The conductor’s booming voice on the loudspeaker announced: “We are approaching 48th and Sixth, next stop 53rd!”

53rd! I thought. Surely we can’t be moving that slowly. Sure enough it had been 11 whole minutes stuck on the train.

I looked up from my phone to see a tall, tan woman yapping on her phone, blabbering loudly to her friend: “Ceci, I simply can’t deal! I was supposed to buy the hors d’oeuvres for the party in five mins, but I’m going to be late. What are they going to do without me.” She paused for a few seconds and then dramatically sighed and sadly said, “Ceci, I can’t. This party, they need me.”

She sounded like a conceited war hero, and everyone else stuck on this dreadful train felt the need to slap this girl in the face to get her to stop talking. She finally hung up, and I thought to myself, She’s worried about being late to a party. My life is on the line here. Well, not my entire life, but I mean it would help a ton for college, and it would be a cool experience.
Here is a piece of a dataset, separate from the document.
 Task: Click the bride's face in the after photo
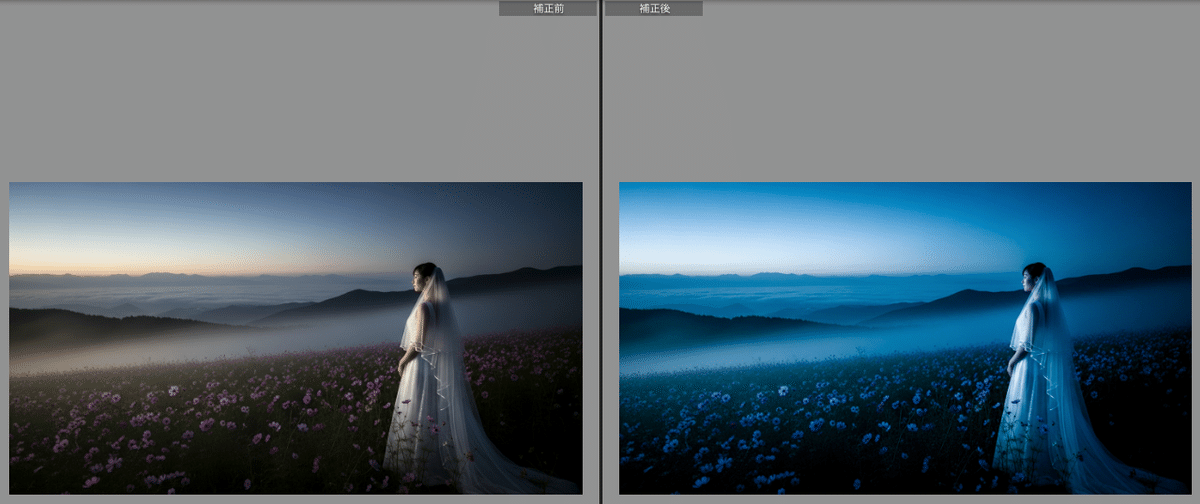1030,279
I looked up from my phone to find a nice-looking old man giving me a repulsed glare. He sighed loudly and looked away, leaving me feeling extremely insecure; the people on that train were looking at my self-absorbed self and becoming annoyed with me too. At least I had these kinds of opportunities. I mean, it’s not every day that you could be working at Microsoft. Looking at my preppy little outfit, crossed legs, and stressed face, I probably seemed like I felt above everyone, like getting to this interview was far more important than anything going on in there lives.
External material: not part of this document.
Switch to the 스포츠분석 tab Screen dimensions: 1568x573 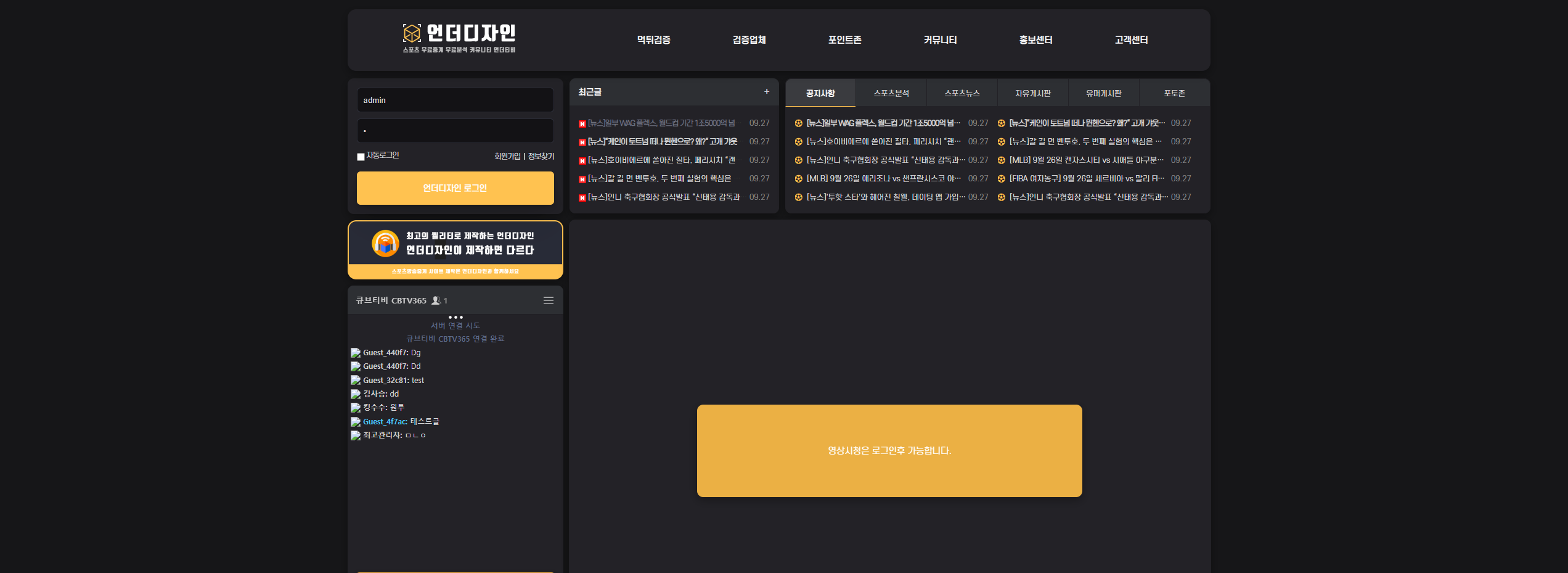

The conductor’s booming voice on the loudspeaker broke me out of my trance, and to my relief we made it! Only twenty blocks to go, and then I had to find some way to get a cab really fast and make my way to the interview room. In a hurry I stepped off the train and began to casually run by the multitude of people in my way! I began to notice how slowly everyone was walking, and I just wanted to scream with frustration. Finally I made it out the train station on onto the street. I stepped out on the sidewalk in search for a glorious yellow taxi, my salvation, only to find that about ten other people were waiting for cabs! I decided to walk two or three blocks up to find (hopefully) more cabs and fewer people. After walking three blocks, I came across a cab. I wanted to jump for joy in that moment. Finally something had worked for me! Then I looked behind me and saw a tiny old woman waving her hands in the air frantically, obviously trying to get the cab I was about to get into to. My first instinct was to leave. Who cares about this old woman? This is your job on the line. Go!! But then my more mature instincts kicked in and told me to wait and find out where the old lady has to go, and compare the two circumstances.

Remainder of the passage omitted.